Copy each of the items below line for line, without changing any wording. Omit the pictures from your copy.

================================

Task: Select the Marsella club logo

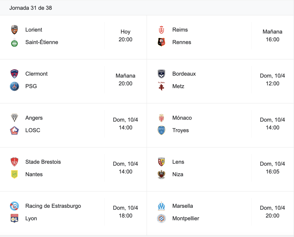Action: click(161, 206)
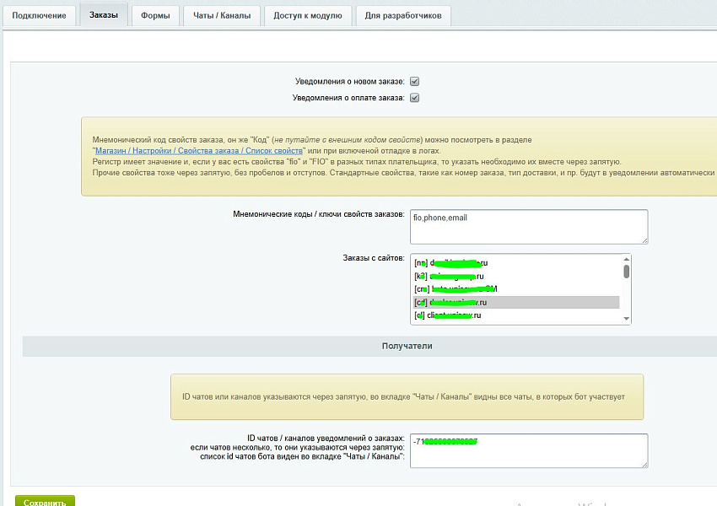Click the resize grip of the property codes textarea
The image size is (717, 506).
pyautogui.click(x=644, y=240)
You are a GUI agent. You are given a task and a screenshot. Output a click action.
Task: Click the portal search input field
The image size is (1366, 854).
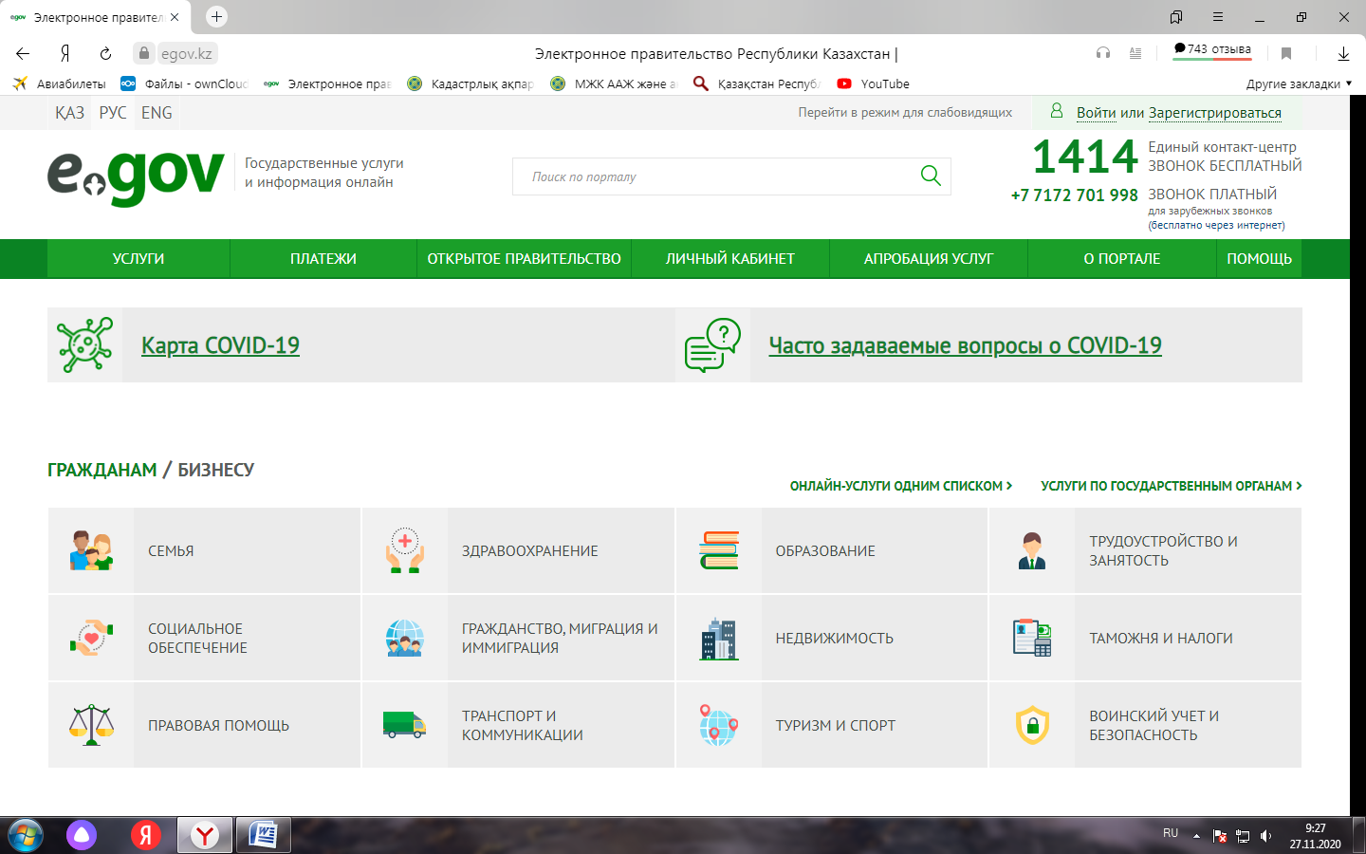click(x=711, y=176)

================================

Result of this exercise =
Task: Select the Marsella club logo

Action: click(161, 206)
Click the resize grip of the property codes textarea
The image size is (717, 506).
pyautogui.click(x=644, y=240)
You are a GUI agent. You are given a task and a screenshot. Output a click action.
Task: Click the portal search input field
The image size is (1366, 854).
click(x=711, y=176)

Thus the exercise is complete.